Its safer side to start a new business through the franchise, as you is potentially borrowing another company’s proven business model. Have the marketing power of a more prominent company backing them right from the start, providing a service or product that has been very familiar to the public. Everything has its advantage and its disadvantage also, the same way, franchising business has some drawbacks which may not go good with some.

It’s quite essential to assess the critical risk of the several franchise investments you’re considering to determine where they lie on the risk axis.
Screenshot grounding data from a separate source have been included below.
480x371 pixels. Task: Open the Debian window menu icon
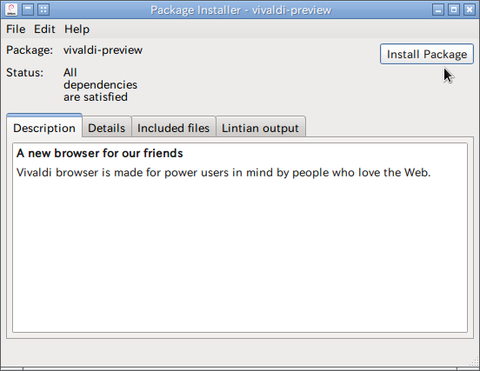[x=11, y=10]
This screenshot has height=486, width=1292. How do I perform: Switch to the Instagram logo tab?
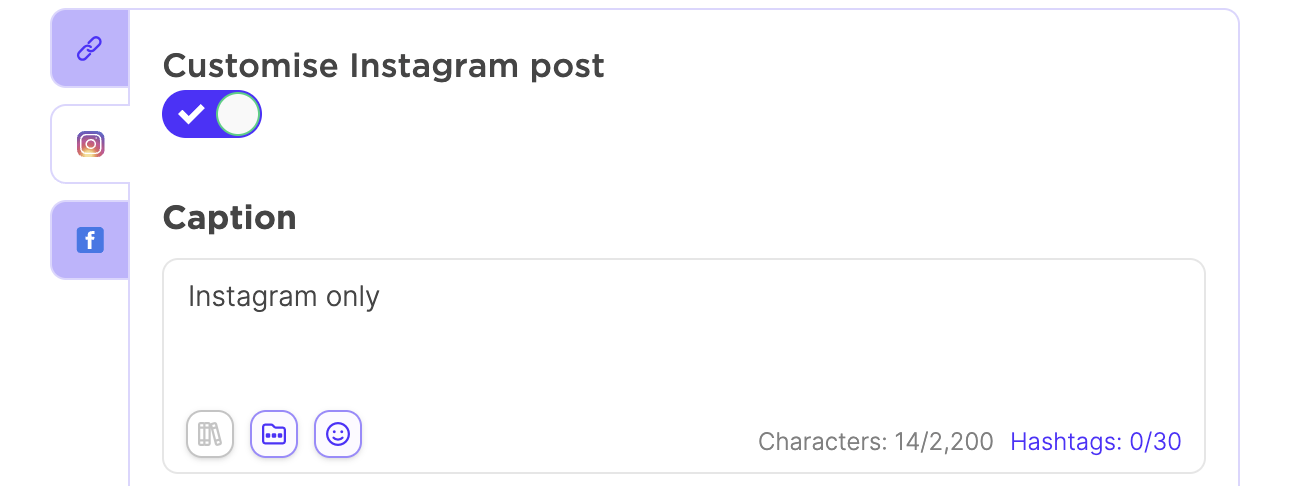tap(90, 145)
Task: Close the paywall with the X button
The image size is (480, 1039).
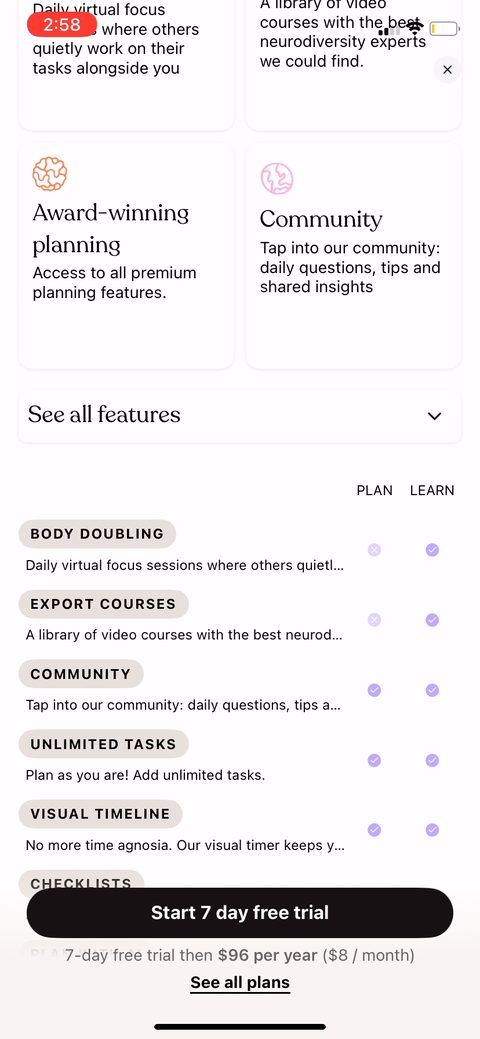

One has to remember some points before starting up a business, and their risk doesn’t limit into a single factor. Moreover, it a combination of all the risk factors which makes your investment to go in a risk. 

So once you decide to with it, we give you some five factors to consider before purchasing a franchise. 

  1.   Investment

Most of the people look for a low investment franchise opportunity. One of the most significant barriers of a franchise business is not exactly starting your own business, where your entire capital amount is invested in your works, but here an ample amount of your initial investment goes to the franchisor as fees for equipment, training, and licensing rights. You can see what the franchise company will be offering to your investment franchise fees, and have to thoroughly consider the time it will take to earn your investment amount back. 

  1.   Higher level of restriction 

The person who is purchasing franchise must abide by the franchisee agreement, which places several restrictions as to the types of products and services offered, geographic location, marketing, and advertising strategies, prices, and more. If a franchisee has a better idea of a marketing campaign or some interesting fact about a product, they cannot enforce it. 

  1.   Demand and track record 

Just because you want to start your own business and a company provides you with a franchise opportunity in India doesn’t mean it’s worth taking up. You should analyze in a better way before purchasing as how they have been successful in their business. 

Before starting your own business, first, have to find out the demand for the service or the product that you are ready to start. Suppose you are planning to purchase an overseas franchising license, then be careful in what is selling well in other countries may not be well-received here. So never get into an opportunity without doing your research. The essential for expansion should also be thought if you are planning to expand your branch out in the future.

Analyze the company’s franchising track record or speak-out to current franchisees about their experience so that you will get a clear view of whether the franchise is worth or not. 

  1.   Capital risks

Capital risks come up only when the franchisor doesn’t have the proper resources to meet up with your growth plans. You have to carefully examine the financial statements in the franchise disclosure document (FDD) to know how actually franchisor is well-capitalized. In order, if you want a full financial picture, you have run a Dun & Bradstreet credit report on both any affiliated companies and franchisor. 

  1.   Suitable region 

You have to do a complete analysis on whether the concept will work good in your chosen market or your area because not all the franchise will work well in every region. Franchise in a coffee shop can be the right choice in a metro city, but you should give it a second thought while choosing in an urban or rural area. However, franchise opportunity in the education sector might be a wise decision that can work in all-region.